>>

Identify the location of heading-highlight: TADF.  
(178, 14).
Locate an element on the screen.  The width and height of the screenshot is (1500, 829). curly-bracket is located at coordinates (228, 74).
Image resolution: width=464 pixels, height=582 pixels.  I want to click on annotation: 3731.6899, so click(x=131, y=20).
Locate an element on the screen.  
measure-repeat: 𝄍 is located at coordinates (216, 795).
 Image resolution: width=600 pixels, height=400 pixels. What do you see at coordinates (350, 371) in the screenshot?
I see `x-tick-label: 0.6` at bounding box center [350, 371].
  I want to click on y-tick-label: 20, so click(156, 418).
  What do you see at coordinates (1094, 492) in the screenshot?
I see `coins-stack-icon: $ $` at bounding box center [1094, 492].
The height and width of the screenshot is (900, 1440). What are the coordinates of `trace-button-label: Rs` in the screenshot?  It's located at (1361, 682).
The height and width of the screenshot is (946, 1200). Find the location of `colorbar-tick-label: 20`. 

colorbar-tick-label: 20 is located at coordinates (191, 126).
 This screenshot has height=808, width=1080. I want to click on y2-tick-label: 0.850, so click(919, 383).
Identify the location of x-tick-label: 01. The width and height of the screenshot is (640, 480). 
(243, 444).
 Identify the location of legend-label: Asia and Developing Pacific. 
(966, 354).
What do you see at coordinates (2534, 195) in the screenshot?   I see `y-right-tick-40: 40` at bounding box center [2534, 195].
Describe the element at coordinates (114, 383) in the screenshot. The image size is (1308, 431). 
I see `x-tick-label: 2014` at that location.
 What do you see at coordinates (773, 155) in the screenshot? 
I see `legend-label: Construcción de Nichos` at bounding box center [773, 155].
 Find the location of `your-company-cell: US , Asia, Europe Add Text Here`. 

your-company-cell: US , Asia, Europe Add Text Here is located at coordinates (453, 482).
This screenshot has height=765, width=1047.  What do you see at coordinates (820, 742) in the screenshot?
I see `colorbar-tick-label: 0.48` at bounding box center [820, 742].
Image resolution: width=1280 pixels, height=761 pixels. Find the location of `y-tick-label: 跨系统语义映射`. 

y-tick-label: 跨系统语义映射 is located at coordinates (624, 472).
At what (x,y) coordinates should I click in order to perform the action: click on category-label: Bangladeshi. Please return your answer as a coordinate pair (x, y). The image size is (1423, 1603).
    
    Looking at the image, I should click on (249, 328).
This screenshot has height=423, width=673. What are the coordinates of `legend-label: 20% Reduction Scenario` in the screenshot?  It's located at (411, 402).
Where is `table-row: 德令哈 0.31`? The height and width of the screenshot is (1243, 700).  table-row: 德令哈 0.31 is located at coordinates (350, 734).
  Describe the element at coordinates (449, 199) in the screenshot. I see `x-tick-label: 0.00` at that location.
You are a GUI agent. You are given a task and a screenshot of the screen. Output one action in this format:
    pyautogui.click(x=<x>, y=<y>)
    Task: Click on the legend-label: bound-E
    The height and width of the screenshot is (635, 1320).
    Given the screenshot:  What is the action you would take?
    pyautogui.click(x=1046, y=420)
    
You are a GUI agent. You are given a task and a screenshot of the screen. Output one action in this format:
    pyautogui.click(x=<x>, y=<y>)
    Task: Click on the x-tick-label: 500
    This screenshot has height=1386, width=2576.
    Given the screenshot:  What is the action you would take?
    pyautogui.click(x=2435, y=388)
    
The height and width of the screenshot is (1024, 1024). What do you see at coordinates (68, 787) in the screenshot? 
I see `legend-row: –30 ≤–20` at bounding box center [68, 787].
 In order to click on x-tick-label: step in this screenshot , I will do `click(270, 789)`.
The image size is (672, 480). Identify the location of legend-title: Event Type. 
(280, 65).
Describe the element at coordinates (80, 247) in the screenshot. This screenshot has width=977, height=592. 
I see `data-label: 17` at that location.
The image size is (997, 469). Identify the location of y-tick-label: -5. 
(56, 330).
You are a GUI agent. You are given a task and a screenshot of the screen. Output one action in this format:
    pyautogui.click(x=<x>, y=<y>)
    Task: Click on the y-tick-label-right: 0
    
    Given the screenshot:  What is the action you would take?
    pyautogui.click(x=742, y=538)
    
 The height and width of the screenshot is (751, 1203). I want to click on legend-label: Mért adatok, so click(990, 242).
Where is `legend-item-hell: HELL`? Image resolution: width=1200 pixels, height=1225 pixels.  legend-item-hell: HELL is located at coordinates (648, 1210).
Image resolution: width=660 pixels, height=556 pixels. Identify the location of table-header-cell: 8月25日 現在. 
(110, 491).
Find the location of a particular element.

<<

Task requirements: Rewrite all of the records above with "Identify the location of" changed to "Find the position of" wherever it occurs, leaving everything else as it is.

Output:
Find the position of heading-highlight: TADF.  
(178, 14).
Locate an element on the screen.  The width and height of the screenshot is (1500, 829). curly-bracket is located at coordinates (228, 74).
Image resolution: width=464 pixels, height=582 pixels.  I want to click on annotation: 3731.6899, so click(x=131, y=20).
Locate an element on the screen.  
measure-repeat: 𝄍 is located at coordinates (216, 795).
 Image resolution: width=600 pixels, height=400 pixels. What do you see at coordinates (350, 371) in the screenshot?
I see `x-tick-label: 0.6` at bounding box center [350, 371].
  I want to click on y-tick-label: 20, so click(156, 418).
  What do you see at coordinates (1094, 492) in the screenshot?
I see `coins-stack-icon: $ $` at bounding box center [1094, 492].
The height and width of the screenshot is (900, 1440). What are the coordinates of `trace-button-label: Rs` in the screenshot?  It's located at (1361, 682).
The height and width of the screenshot is (946, 1200). Find the location of `colorbar-tick-label: 20`. 

colorbar-tick-label: 20 is located at coordinates (191, 126).
 This screenshot has height=808, width=1080. I want to click on y2-tick-label: 0.850, so click(919, 383).
Find the position of x-tick-label: 01. The width and height of the screenshot is (640, 480). 
(243, 444).
 Find the position of legend-label: Asia and Developing Pacific. 
(966, 354).
What do you see at coordinates (2534, 195) in the screenshot?   I see `y-right-tick-40: 40` at bounding box center [2534, 195].
Describe the element at coordinates (114, 383) in the screenshot. The image size is (1308, 431). 
I see `x-tick-label: 2014` at that location.
 What do you see at coordinates (773, 155) in the screenshot? 
I see `legend-label: Construcción de Nichos` at bounding box center [773, 155].
 Find the location of `your-company-cell: US , Asia, Europe Add Text Here`. 

your-company-cell: US , Asia, Europe Add Text Here is located at coordinates (453, 482).
This screenshot has height=765, width=1047.  What do you see at coordinates (820, 742) in the screenshot?
I see `colorbar-tick-label: 0.48` at bounding box center [820, 742].
Image resolution: width=1280 pixels, height=761 pixels. Find the location of `y-tick-label: 跨系统语义映射`. 

y-tick-label: 跨系统语义映射 is located at coordinates (624, 472).
At what (x,y) coordinates should I click in order to perform the action: click on category-label: Bangladeshi. Please return your answer as a coordinate pair (x, y). The image size is (1423, 1603).
    
    Looking at the image, I should click on (249, 328).
This screenshot has height=423, width=673. What are the coordinates of `legend-label: 20% Reduction Scenario` in the screenshot?  It's located at (411, 402).
Where is `table-row: 德令哈 0.31`? The height and width of the screenshot is (1243, 700).  table-row: 德令哈 0.31 is located at coordinates (350, 734).
  Describe the element at coordinates (449, 199) in the screenshot. I see `x-tick-label: 0.00` at that location.
You are a GUI agent. You are given a task and a screenshot of the screen. Output one action in this format:
    pyautogui.click(x=<x>, y=<y>)
    Task: Click on the legend-label: bound-E
    The height and width of the screenshot is (635, 1320).
    Given the screenshot:  What is the action you would take?
    pyautogui.click(x=1046, y=420)
    
You are a GUI agent. You are given a task and a screenshot of the screen. Output one action in this format:
    pyautogui.click(x=<x>, y=<y>)
    Task: Click on the x-tick-label: 500
    This screenshot has height=1386, width=2576.
    Given the screenshot:  What is the action you would take?
    pyautogui.click(x=2435, y=388)
    
The height and width of the screenshot is (1024, 1024). What do you see at coordinates (68, 787) in the screenshot? 
I see `legend-row: –30 ≤–20` at bounding box center [68, 787].
 In order to click on x-tick-label: step in this screenshot , I will do `click(270, 789)`.
The image size is (672, 480). Find the position of legend-title: Event Type. 
(280, 65).
Describe the element at coordinates (80, 247) in the screenshot. This screenshot has width=977, height=592. 
I see `data-label: 17` at that location.
The image size is (997, 469). Find the position of y-tick-label: -5. 
(56, 330).
You are a GUI agent. You are given a task and a screenshot of the screen. Output one action in this format:
    pyautogui.click(x=<x>, y=<y>)
    Task: Click on the y-tick-label-right: 0
    
    Given the screenshot:  What is the action you would take?
    pyautogui.click(x=742, y=538)
    
 The height and width of the screenshot is (751, 1203). I want to click on legend-label: Mért adatok, so click(990, 242).
Where is `legend-item-hell: HELL`? Image resolution: width=1200 pixels, height=1225 pixels.  legend-item-hell: HELL is located at coordinates (648, 1210).
Image resolution: width=660 pixels, height=556 pixels. Find the position of table-header-cell: 8月25日 現在. 
(110, 491).
Find the location of a particular element.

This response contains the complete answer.